In our research, we are developing technologies for secure and convenient services using facial attributes. Attributes are useful for facial recognition, but changes in expression, the direction that a person is facing, and ambient lighting are all factors that increase the difficulty of recognition. To solve these problems, we use three-dimensional (3D) face representations.
3D face representations allow us to create virtualized faces whose appearance changes under different conditions. By determining which features change under different conditions, unique individualistic changes can be identified.
Typically, a specialized 3D scanner is usually used to create 3D face representations. However, we have developed a method to create 3D representations from two-dimensional images. This technology incorporates models of human faces and knowledge of the shadows created by uneven surfaces such as the eyes and nose, to quickly construct detailed 3D facial representations.

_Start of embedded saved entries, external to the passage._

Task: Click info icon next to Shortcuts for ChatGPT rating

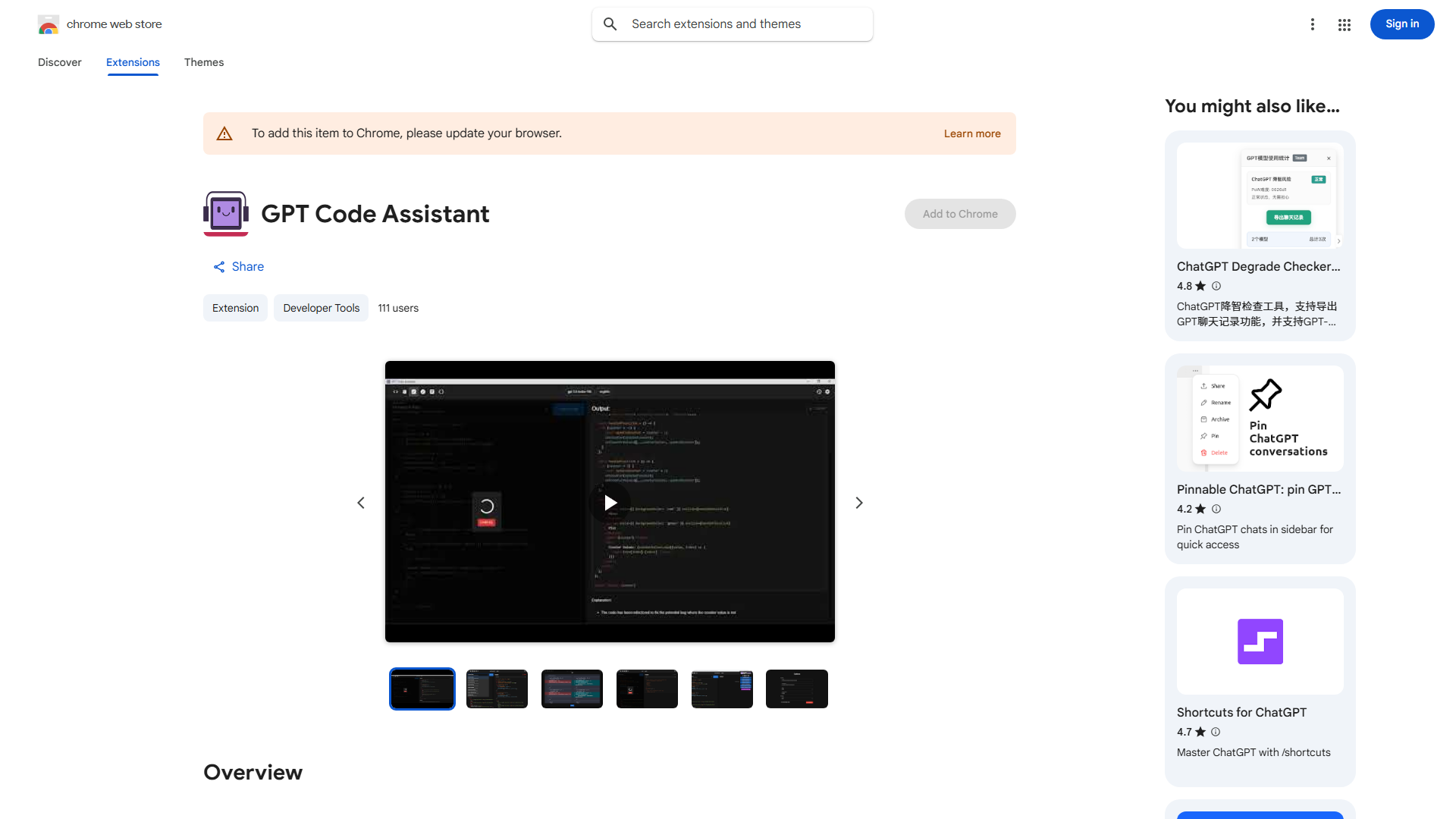Action: click(1215, 732)
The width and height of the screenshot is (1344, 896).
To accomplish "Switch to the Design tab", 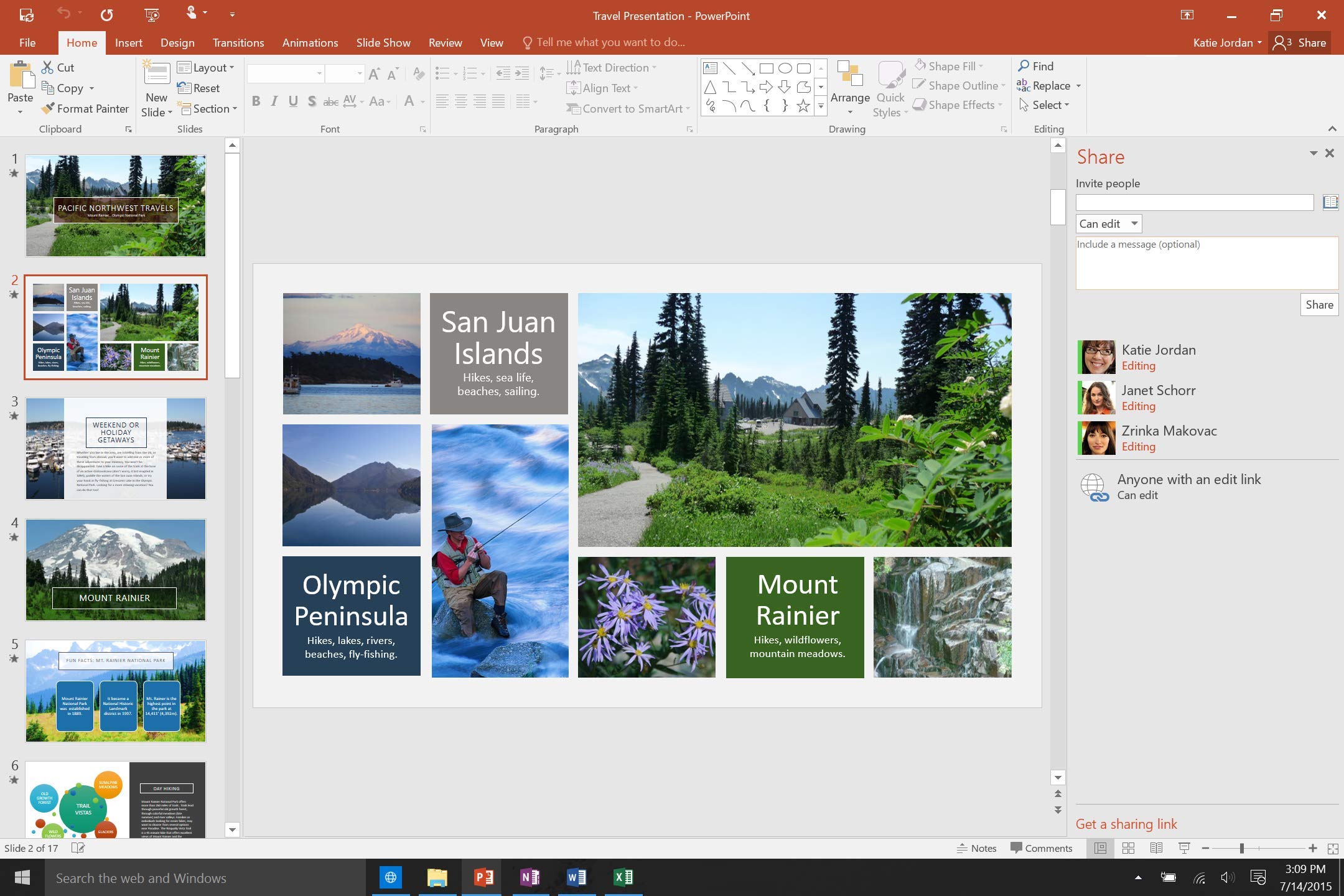I will [177, 42].
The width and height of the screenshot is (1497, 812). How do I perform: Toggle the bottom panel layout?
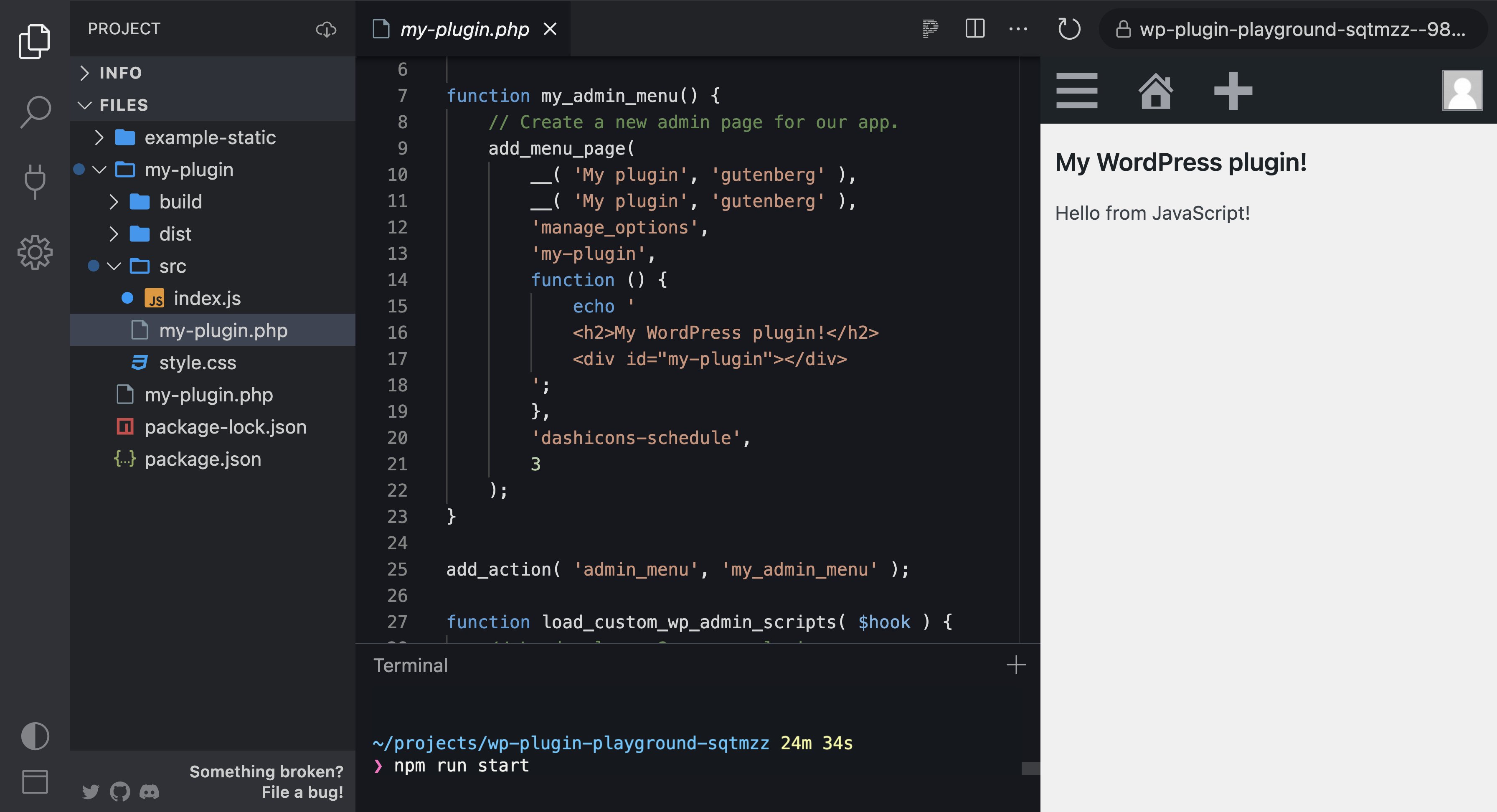point(35,781)
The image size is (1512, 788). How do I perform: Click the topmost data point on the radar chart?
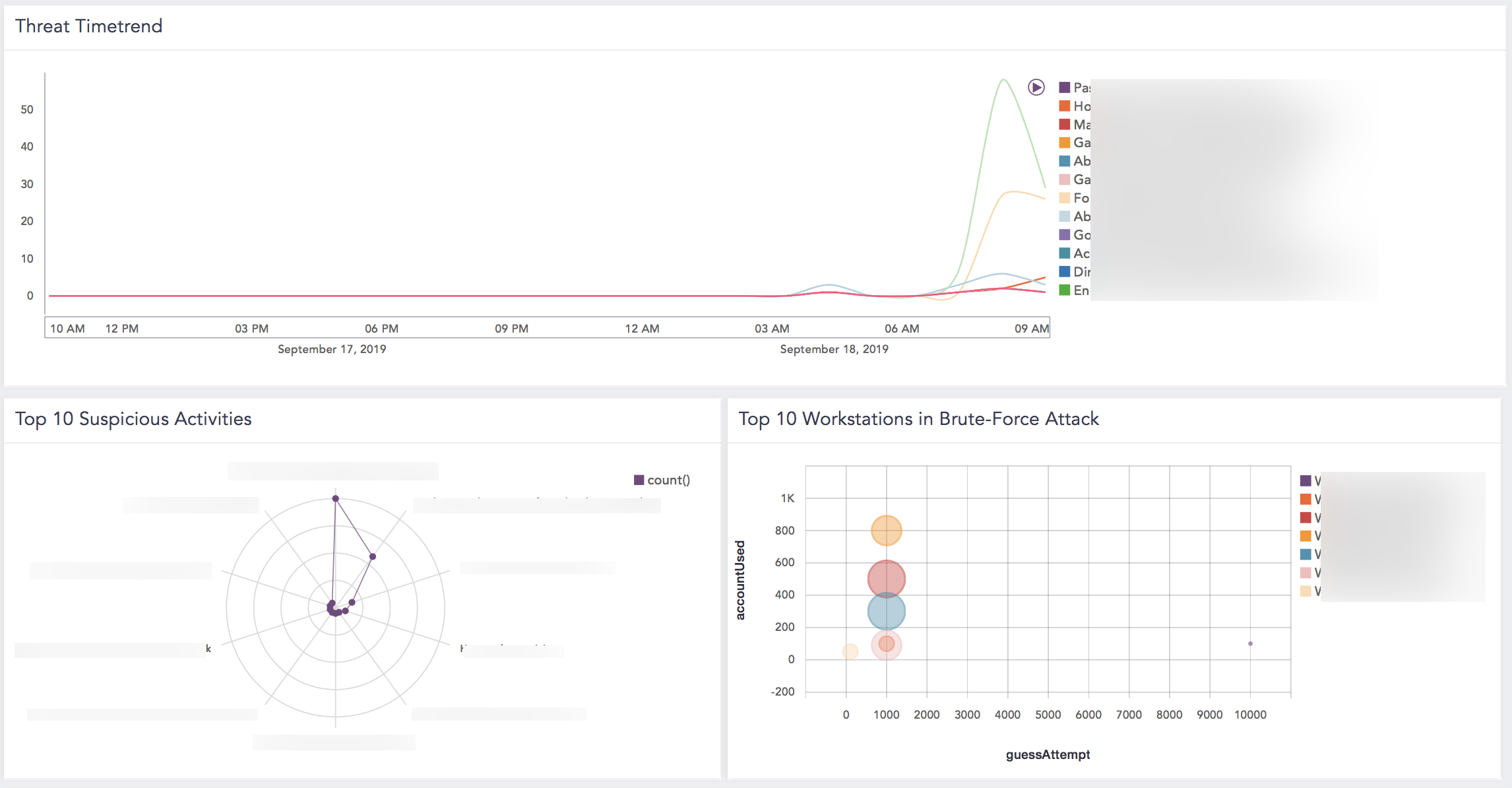tap(335, 498)
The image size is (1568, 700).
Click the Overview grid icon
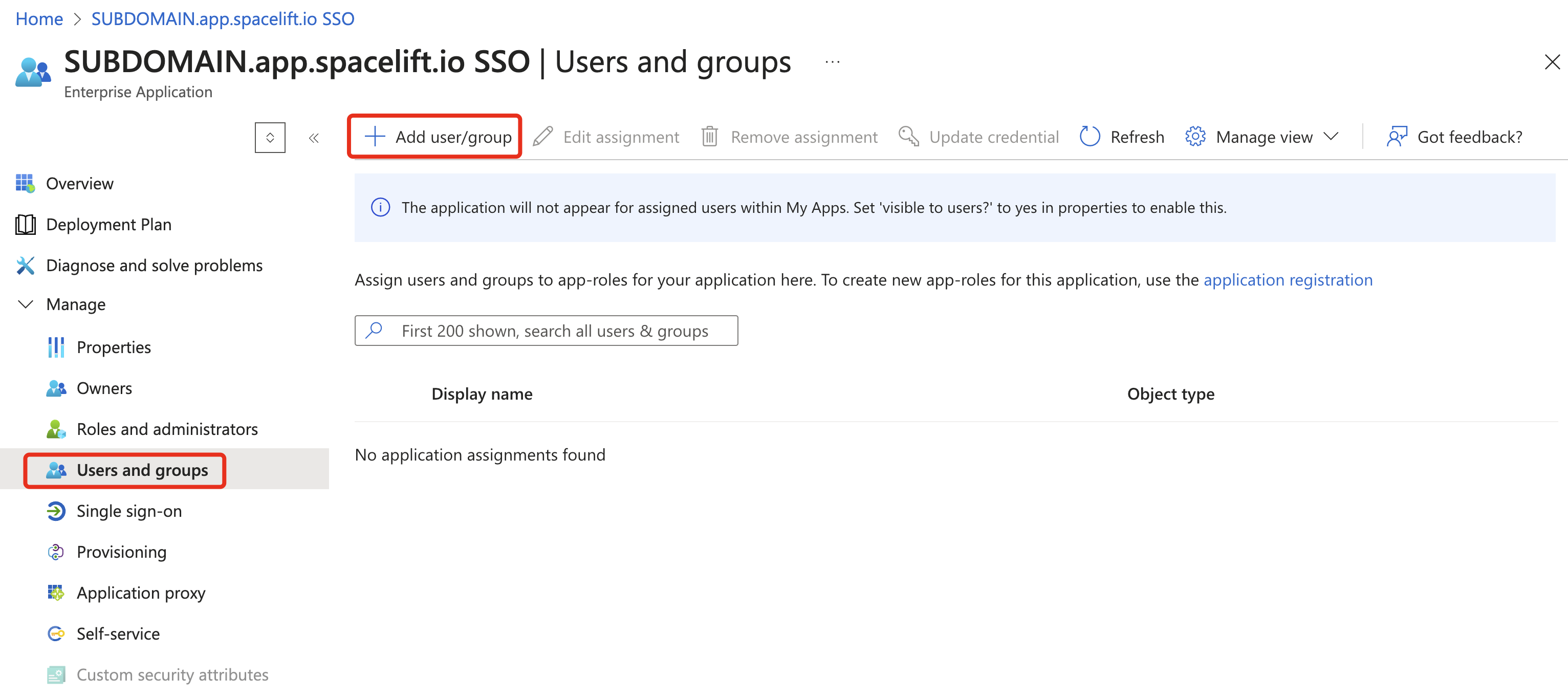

3D facial representations was used in SECOM Walkthrough Face Recognition System, the first walkthrough type face recognition system in Japan to use 3D features. This system can use images from a security camera and provide secure access control with the convenience of recognition while walking, without the need to slow down or swipe cards. This system can recognize multiple faces in an image, reducing congestion at entrances or elevators during peak hours.
Our facial image analysis can also estimate attributes such as age, gender, the presence of glasses, or intentionally obstructed faces.
What are these attributes good for? Attributes can be used in cases where a child is lost in a shopping mall, or someone is deliberately covering their face, and so on. Knowing these attributes can reduce incident response times or even prevent incidents altogether.
By combining our 3D face representation technology with upcoming research in tracking and behavior recognition, we aim to be able to automatically recognize the "who," "where," and "what" in an image.
Security at sports venues and other large events has traditionally required a large number of human resources. Automated recognition technologies can support and augment security staff. At SECOM, we continue to conduct field evaluations of facial recognition technologies and other advanced security technologies at events such as the 2017 Tokyo Marathon.